V. No Requirement of Expert Testimony
    Finally, plaintiff contends it was improper for the court to direct verdict in favor of defendants because the alleged negligence in this case was of a type that the jury could determine without the testimony of an expert. I disagree.
    To prevail in a medical malpractice case a plaintiff must show “'(1) the applicable standard of care; (2) a breach of such standard of care by the defendant; (3) the injuries suffered by the plaintiff were proximately caused by such breach; and (4) the damages resulting to the plaintiff.'” Smith, 159 N.C. App. at 195,582 S.E.2d at 671 (citations omitted). Generally, expert testimony is required when the standard of care and proximate cause are matters involving highly specialized knowledge beyond that of laymen. Smithers v. Collins, 52 N.C. App. 255, 260, 278 S.E.2d 286, 289 (1981). However, expert testimony is not necessary in all medical malpractice cases to establish the standard of care or proximate cause. Id. This is true, especially where the jury, based on its common knowledge and experience, is able to understand and judge the actions of the doctor. Id.

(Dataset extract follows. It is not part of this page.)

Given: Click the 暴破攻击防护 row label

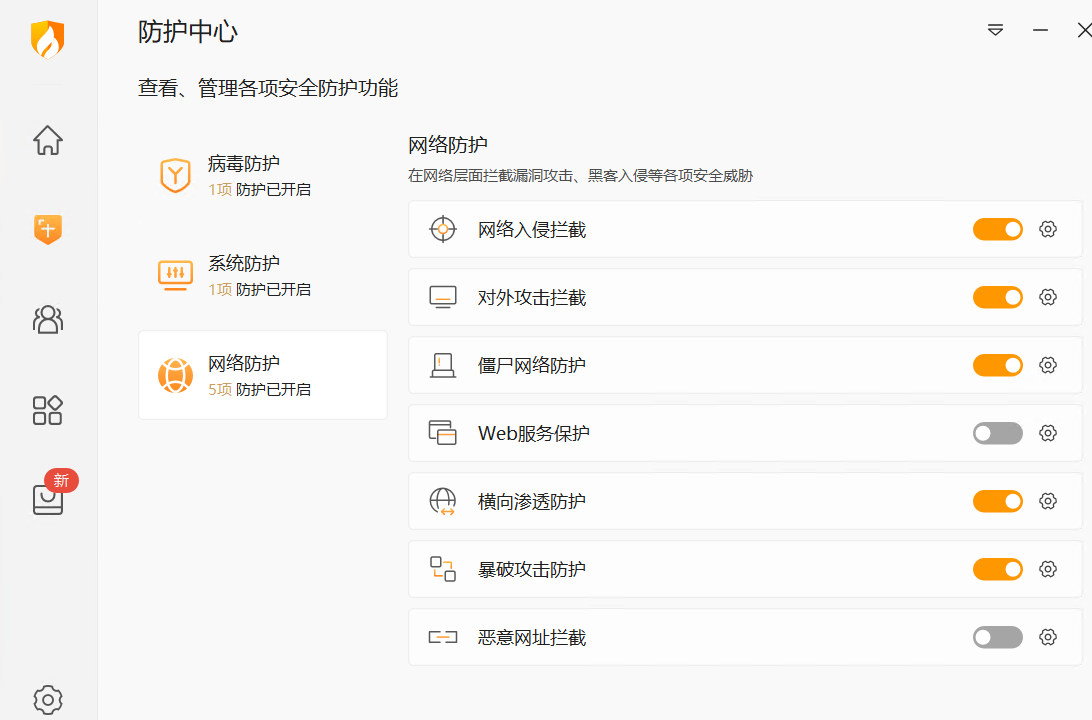Looking at the screenshot, I should [532, 569].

This rule has been applied in the case of taking and recording a patient's vital signs and the placement of bedpans. Henry, 145 N.C. App. 208, 211, 550 S.E.2d 245, 247 (2001). This case now before us is not such a case, as it deals with laparoscopic surgery and the post-operative treatment of a surgery patient. This is beyond the “ken of laymen.” I would find this assignment of error to be without merit.
VI. Summary
    Appellant has failed to demonstrate that the trial judge abused his discretion in excluding the testimony of Dr. Strickland. Plaintiff's remaining arguments are also equally unavailing. I would affirm the trial court.


Footnote: 1
     Plaintiff previously took a voluntary dismissal of all claims against Nash Day Hospital, Inc. with prejudice.
Footnote: 2
     There appears to be some conflict concerning what testimony sufficiently obviates the need to show an expert's familiarity with a defendant's community under N.C. Gen. Stat. § 90-21.12. This Court has previously held that “while 'it was the intent of the General Assembly to avoid the adoption of a national or regional standard of care for health care providers,' if the standard of care for a given procedure is 'the same across the country, an expert witness familiar with that standard may testify despite his lack of familiarity with the defendant's community[.]'” Marley v. Graper, 135 N.C. App. 423, 428, 521 S.E.2d 129, 133-34 (1999) (internal citations omitted) (emphasis added). See also Brooks v. Wal-Mart Stores, Inc., 139 N.C. App. 637, 656-57, 535 S.E.2d 55, 67 (2000); Haney v. Alexander, 71 N.C. App. 731, 736, 323 S.E.2d 430, 434 (1984). Subsequent opinions of this Court more stringently focused on the intent of the General Assembly to avoid a national standard of care. See Henry, 145 N.C. App. at 210-11, 550 S.E.2d at 246 (2001) (noting the “similar community” standard “encompasses more than mere physician skill and training” and includes variations in facilities, equipment, funding, and also “the physical and financial environment”); Tucker v. Meis, 127 N.C. App. 197, 198, 487 S.E.2d 827, 829 (1997). As such, Henry requires some level of familiarity with a defendant's community even if an expert testifies the standard is the same across the country. Yet, a recent opinion has questioned whether Henry constitutes controlling authority, see Cox v. Steffes, 161 N.C. App. 237, 245 n.1, 587 S.E.2d 908, 914 n.1 (2003), disc. rev. denied, 358 N.C. 233, 595 S.E.2d 148 (2004), and distinguished Henry. Id.